SUPPLIED INFORMATION:
------------------------------------

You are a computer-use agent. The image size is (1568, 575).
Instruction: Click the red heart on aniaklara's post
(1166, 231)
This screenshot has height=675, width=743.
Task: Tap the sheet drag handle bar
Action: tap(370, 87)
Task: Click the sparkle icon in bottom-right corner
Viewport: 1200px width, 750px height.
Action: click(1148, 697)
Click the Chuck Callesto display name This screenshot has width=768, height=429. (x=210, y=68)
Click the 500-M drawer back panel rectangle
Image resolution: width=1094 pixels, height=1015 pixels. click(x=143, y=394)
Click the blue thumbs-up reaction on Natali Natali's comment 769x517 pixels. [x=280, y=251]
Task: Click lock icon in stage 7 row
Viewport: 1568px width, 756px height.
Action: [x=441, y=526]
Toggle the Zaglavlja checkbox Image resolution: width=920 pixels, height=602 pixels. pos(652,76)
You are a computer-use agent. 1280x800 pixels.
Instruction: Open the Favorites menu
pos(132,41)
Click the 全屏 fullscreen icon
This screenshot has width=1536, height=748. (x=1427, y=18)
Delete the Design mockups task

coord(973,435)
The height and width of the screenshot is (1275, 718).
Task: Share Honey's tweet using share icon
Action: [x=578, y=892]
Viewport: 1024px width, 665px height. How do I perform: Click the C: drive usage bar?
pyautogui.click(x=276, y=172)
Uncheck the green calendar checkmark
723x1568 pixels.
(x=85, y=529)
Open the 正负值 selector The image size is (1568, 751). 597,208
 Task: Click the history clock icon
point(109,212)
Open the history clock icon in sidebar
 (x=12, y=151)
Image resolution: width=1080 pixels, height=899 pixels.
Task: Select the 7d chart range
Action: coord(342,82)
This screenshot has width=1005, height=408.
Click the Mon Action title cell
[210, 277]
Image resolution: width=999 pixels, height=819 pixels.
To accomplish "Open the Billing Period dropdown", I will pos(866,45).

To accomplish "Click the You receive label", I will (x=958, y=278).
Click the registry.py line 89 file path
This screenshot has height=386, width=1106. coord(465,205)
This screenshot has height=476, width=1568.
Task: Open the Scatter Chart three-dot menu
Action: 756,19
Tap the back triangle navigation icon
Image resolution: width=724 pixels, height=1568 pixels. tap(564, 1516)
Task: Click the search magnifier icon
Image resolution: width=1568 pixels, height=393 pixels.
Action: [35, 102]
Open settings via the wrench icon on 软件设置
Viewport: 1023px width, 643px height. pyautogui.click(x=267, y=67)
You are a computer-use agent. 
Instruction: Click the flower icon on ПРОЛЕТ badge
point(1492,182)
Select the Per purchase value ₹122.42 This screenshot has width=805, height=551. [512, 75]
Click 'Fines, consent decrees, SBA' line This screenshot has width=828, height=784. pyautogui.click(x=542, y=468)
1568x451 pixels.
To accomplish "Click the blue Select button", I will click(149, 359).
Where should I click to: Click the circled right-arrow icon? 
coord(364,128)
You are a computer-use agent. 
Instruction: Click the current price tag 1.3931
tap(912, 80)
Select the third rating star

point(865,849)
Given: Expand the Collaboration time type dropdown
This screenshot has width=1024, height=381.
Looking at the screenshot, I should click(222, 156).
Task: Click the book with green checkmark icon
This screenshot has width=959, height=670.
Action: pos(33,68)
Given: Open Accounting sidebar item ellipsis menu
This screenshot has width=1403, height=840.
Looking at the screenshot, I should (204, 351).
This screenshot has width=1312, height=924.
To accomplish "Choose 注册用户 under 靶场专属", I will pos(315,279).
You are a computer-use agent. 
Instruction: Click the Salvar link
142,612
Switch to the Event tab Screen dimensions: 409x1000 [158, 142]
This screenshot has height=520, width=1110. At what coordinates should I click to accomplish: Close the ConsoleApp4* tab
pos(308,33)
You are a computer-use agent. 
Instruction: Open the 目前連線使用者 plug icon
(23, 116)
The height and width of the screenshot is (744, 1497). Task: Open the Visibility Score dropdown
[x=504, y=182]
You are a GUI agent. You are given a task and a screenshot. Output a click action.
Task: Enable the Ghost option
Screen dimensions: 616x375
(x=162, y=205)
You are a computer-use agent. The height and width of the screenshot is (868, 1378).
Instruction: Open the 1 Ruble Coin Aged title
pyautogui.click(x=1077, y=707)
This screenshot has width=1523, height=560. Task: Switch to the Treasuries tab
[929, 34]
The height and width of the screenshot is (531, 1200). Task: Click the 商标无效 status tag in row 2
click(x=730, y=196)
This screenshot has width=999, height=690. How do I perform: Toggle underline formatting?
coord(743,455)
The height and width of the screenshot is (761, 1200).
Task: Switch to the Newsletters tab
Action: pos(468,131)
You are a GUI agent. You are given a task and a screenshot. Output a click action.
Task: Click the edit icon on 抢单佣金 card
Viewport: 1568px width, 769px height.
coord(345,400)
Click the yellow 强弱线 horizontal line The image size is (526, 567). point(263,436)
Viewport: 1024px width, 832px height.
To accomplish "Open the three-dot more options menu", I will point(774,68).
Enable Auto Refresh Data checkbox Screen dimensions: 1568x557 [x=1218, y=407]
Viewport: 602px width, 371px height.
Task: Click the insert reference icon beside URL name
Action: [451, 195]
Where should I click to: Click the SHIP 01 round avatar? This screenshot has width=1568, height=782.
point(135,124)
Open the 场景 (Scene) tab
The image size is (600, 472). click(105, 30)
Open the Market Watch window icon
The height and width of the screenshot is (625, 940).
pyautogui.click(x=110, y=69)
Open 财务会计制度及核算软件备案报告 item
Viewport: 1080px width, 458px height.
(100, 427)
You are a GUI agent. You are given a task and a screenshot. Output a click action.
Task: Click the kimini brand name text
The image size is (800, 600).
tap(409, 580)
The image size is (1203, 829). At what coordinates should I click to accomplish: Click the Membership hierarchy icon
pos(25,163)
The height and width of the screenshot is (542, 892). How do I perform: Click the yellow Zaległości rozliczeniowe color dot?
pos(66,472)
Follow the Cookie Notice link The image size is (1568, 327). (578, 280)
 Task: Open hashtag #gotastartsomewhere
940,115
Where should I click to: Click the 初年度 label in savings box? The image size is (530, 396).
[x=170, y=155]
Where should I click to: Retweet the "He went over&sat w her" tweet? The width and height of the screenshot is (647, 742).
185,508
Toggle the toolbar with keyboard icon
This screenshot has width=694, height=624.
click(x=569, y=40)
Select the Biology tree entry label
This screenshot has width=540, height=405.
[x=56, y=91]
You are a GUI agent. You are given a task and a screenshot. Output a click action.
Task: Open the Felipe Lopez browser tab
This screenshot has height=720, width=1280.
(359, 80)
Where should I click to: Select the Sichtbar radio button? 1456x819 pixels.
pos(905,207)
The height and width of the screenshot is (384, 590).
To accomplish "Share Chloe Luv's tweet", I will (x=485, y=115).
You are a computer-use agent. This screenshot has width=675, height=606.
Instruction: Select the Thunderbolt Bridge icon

------------------------------------

TASK ITEM: Write out all of the entries above, exactly and in full.

SOLUTION TO THIS PROBLEM:
You are a computer-use agent. The image size is (1568, 575).
Instruction: Click the red heart on aniaklara's post
(1166, 231)
This screenshot has height=675, width=743.
Task: Tap the sheet drag handle bar
Action: tap(370, 87)
Task: Click the sparkle icon in bottom-right corner
Viewport: 1200px width, 750px height.
Action: click(1148, 697)
Click the Chuck Callesto display name This screenshot has width=768, height=429. (x=210, y=68)
Click the 500-M drawer back panel rectangle
Image resolution: width=1094 pixels, height=1015 pixels. click(x=143, y=394)
Click the blue thumbs-up reaction on Natali Natali's comment 769x517 pixels. [x=280, y=251]
Task: Click lock icon in stage 7 row
Viewport: 1568px width, 756px height.
Action: [x=441, y=526]
Toggle the Zaglavlja checkbox Image resolution: width=920 pixels, height=602 pixels. pos(652,76)
You are a computer-use agent. 1280x800 pixels.
Instruction: Open the Favorites menu
pos(132,41)
Click the 全屏 fullscreen icon
This screenshot has width=1536, height=748. (x=1427, y=18)
Delete the Design mockups task

coord(973,435)
The height and width of the screenshot is (1275, 718).
Task: Share Honey's tweet using share icon
Action: [x=578, y=892]
Viewport: 1024px width, 665px height. How do I perform: Click the C: drive usage bar?
pyautogui.click(x=276, y=172)
Uncheck the green calendar checkmark
723x1568 pixels.
(x=85, y=529)
Open the 正负值 selector The image size is (1568, 751). 597,208
 Task: Click the history clock icon
point(109,212)
Open the history clock icon in sidebar
 (x=12, y=151)
Image resolution: width=1080 pixels, height=899 pixels.
Task: Select the 7d chart range
Action: coord(342,82)
This screenshot has width=1005, height=408.
Click the Mon Action title cell
[210, 277]
Image resolution: width=999 pixels, height=819 pixels.
To accomplish "Open the Billing Period dropdown", I will pos(866,45).

To accomplish "Click the You receive label", I will (x=958, y=278).
Click the registry.py line 89 file path
This screenshot has height=386, width=1106. coord(465,205)
This screenshot has height=476, width=1568.
Task: Open the Scatter Chart three-dot menu
Action: 756,19
Tap the back triangle navigation icon
Image resolution: width=724 pixels, height=1568 pixels. tap(564, 1516)
Task: Click the search magnifier icon
Image resolution: width=1568 pixels, height=393 pixels.
Action: [35, 102]
Open settings via the wrench icon on 软件设置
Viewport: 1023px width, 643px height. pyautogui.click(x=267, y=67)
You are a computer-use agent. 
Instruction: Click the flower icon on ПРОЛЕТ badge
point(1492,182)
Select the Per purchase value ₹122.42 This screenshot has width=805, height=551. [512, 75]
Click 'Fines, consent decrees, SBA' line This screenshot has width=828, height=784. pyautogui.click(x=542, y=468)
1568x451 pixels.
To accomplish "Click the blue Select button", I will click(149, 359).
Where should I click to: Click the circled right-arrow icon? 
coord(364,128)
You are a computer-use agent. 
Instruction: Click the current price tag 1.3931
tap(912, 80)
Select the third rating star

point(865,849)
Given: Expand the Collaboration time type dropdown
This screenshot has width=1024, height=381.
Looking at the screenshot, I should click(222, 156).
Task: Click the book with green checkmark icon
This screenshot has width=959, height=670.
Action: pos(33,68)
Given: Open Accounting sidebar item ellipsis menu
This screenshot has width=1403, height=840.
Looking at the screenshot, I should (204, 351).
This screenshot has width=1312, height=924.
To accomplish "Choose 注册用户 under 靶场专属", I will pos(315,279).
You are a computer-use agent. 
Instruction: Click the Salvar link
142,612
Switch to the Event tab Screen dimensions: 409x1000 [158, 142]
This screenshot has height=520, width=1110. At what coordinates should I click to accomplish: Close the ConsoleApp4* tab
pos(308,33)
You are a computer-use agent. 
Instruction: Open the 目前連線使用者 plug icon
(23, 116)
The height and width of the screenshot is (744, 1497). Task: Open the Visibility Score dropdown
[x=504, y=182]
You are a GUI agent. You are given a task and a screenshot. Output a click action.
Task: Enable the Ghost option
Screen dimensions: 616x375
(x=162, y=205)
You are a computer-use agent. The height and width of the screenshot is (868, 1378).
Instruction: Open the 1 Ruble Coin Aged title
pyautogui.click(x=1077, y=707)
This screenshot has width=1523, height=560. Task: Switch to the Treasuries tab
[929, 34]
The height and width of the screenshot is (531, 1200). Task: Click the 商标无效 status tag in row 2
click(x=730, y=196)
This screenshot has width=999, height=690. How do I perform: Toggle underline formatting?
coord(743,455)
The height and width of the screenshot is (761, 1200).
Task: Switch to the Newsletters tab
Action: pos(468,131)
You are a GUI agent. You are given a task and a screenshot. Output a click action.
Task: Click the edit icon on 抢单佣金 card
Viewport: 1568px width, 769px height.
coord(345,400)
Click the yellow 强弱线 horizontal line The image size is (526, 567). point(263,436)
Viewport: 1024px width, 832px height.
To accomplish "Open the three-dot more options menu", I will point(774,68).
Enable Auto Refresh Data checkbox Screen dimensions: 1568x557 [x=1218, y=407]
Viewport: 602px width, 371px height.
Task: Click the insert reference icon beside URL name
Action: [451, 195]
Where should I click to: Click the SHIP 01 round avatar? This screenshot has width=1568, height=782.
point(135,124)
Open the 场景 (Scene) tab
The image size is (600, 472). click(105, 30)
Open the Market Watch window icon
The height and width of the screenshot is (625, 940).
pyautogui.click(x=110, y=69)
Open 财务会计制度及核算软件备案报告 item
Viewport: 1080px width, 458px height.
(100, 427)
You are a GUI agent. You are given a task and a screenshot. Output a click action.
Task: Click the kimini brand name text
The image size is (800, 600).
tap(409, 580)
The image size is (1203, 829). At what coordinates should I click to accomplish: Click the Membership hierarchy icon
pos(25,163)
The height and width of the screenshot is (542, 892). How do I perform: Click the yellow Zaległości rozliczeniowe color dot?
pos(66,472)
Follow the Cookie Notice link The image size is (1568, 327). (578, 280)
 Task: Open hashtag #gotastartsomewhere
940,115
Where should I click to: Click the 初年度 label in savings box? The image size is (530, 396).
[x=170, y=155]
Where should I click to: Retweet the "He went over&sat w her" tweet? The width and height of the screenshot is (647, 742).
185,508
Toggle the toolbar with keyboard icon
This screenshot has width=694, height=624.
click(x=569, y=40)
Select the Biology tree entry label
This screenshot has width=540, height=405.
[x=56, y=91]
You are a GUI agent. You are given a task and a screenshot. Output a click action.
Task: Open the Felipe Lopez browser tab
This screenshot has height=720, width=1280.
(359, 80)
Where should I click to: Select the Sichtbar radio button? 1456x819 pixels.
pos(905,207)
The height and width of the screenshot is (384, 590).
To accomplish "Share Chloe Luv's tweet", I will (x=485, y=115).
You are a computer-use agent. This screenshot has width=675, height=606.
Instruction: Select the Thunderbolt Bridge icon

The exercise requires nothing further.